Herein, we present the first structure-based classifiers able to discern hERG binders from nonbinders. LASSO regularized support
vector machines were applied to integrate docking scores and protein–ligand
interaction fingerprints. A total of 396 models were trained and validated
based on: (i) high-quality experimental bioactivity information returned
by 8337 curated compounds extracted from ChEMBL (version 25) and (ii)
structural predictor data. Molecular docking simulations were performed
using GLIDE and GOLD software programs and four different hERG structural models, namely, the recently published structures
obtained by cryoelectron microscopy (PDB codes: 5VA1 and 7CN1) and
two published homology models selected for comparison. Interestingly,
some classifiers return performances comparable to ligand-based models
in terms of area under the ROC curve (AUCMAX = 0.86 ±
0.01) and negative predictive values (NPVMAX = 0.81 ±
0.01), thus putting forward the herein proposed computational workflow
as a valuable tool for predicting hERG-related cardiotoxicity
without the limitations of ligand-based models, typically affected
by low interpretability and a limited applicability domain.

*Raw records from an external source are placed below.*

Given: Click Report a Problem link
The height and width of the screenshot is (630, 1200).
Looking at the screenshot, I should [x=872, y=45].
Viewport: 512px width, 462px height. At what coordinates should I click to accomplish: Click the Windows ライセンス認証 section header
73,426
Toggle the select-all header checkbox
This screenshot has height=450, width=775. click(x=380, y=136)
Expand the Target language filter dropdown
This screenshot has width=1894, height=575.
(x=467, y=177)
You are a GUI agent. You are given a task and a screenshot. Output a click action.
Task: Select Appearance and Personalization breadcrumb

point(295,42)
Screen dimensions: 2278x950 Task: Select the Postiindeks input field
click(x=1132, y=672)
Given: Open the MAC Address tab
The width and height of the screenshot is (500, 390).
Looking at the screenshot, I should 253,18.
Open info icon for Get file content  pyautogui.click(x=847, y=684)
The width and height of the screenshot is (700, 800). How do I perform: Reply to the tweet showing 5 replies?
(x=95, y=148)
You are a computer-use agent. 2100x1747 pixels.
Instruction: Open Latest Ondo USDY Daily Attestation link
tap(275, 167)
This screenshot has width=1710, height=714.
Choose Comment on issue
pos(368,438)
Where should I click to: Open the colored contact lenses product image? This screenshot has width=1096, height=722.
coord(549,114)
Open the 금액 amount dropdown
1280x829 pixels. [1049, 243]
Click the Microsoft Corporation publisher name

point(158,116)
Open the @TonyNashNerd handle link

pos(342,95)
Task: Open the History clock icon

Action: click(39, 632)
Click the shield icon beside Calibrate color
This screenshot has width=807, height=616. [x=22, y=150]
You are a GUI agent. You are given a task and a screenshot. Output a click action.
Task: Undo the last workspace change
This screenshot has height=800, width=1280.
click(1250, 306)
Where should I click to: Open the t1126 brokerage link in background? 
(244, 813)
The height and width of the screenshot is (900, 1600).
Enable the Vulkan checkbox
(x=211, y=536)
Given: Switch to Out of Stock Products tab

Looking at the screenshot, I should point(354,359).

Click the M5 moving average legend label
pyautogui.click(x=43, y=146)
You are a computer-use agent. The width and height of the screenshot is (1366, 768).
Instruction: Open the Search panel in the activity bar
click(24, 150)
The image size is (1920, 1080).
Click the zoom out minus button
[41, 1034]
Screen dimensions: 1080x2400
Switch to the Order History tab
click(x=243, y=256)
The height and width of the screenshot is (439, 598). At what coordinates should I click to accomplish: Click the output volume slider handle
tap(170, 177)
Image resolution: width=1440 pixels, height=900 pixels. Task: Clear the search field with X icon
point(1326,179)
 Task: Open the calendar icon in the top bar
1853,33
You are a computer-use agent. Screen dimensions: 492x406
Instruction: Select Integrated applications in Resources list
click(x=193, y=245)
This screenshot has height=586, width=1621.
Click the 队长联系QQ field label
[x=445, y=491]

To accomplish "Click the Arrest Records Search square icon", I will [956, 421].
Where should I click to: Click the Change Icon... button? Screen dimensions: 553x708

From a
methodological point of view, our study represents the first example
of a successful integration of docking scores and protein–ligand
interaction fingerprints (IFs) through a support vector machine (SVM)
LASSO regularized strategy. Finally, the study highlights the importance
of using hERG structural models accounting for ligand-induced
fit effects and allowed us to select the best-performing protein conformation
(made available in the Supporting Information, SI) to be employed
for a reliable structure-based prediction of hERG-related cardiotoxicity.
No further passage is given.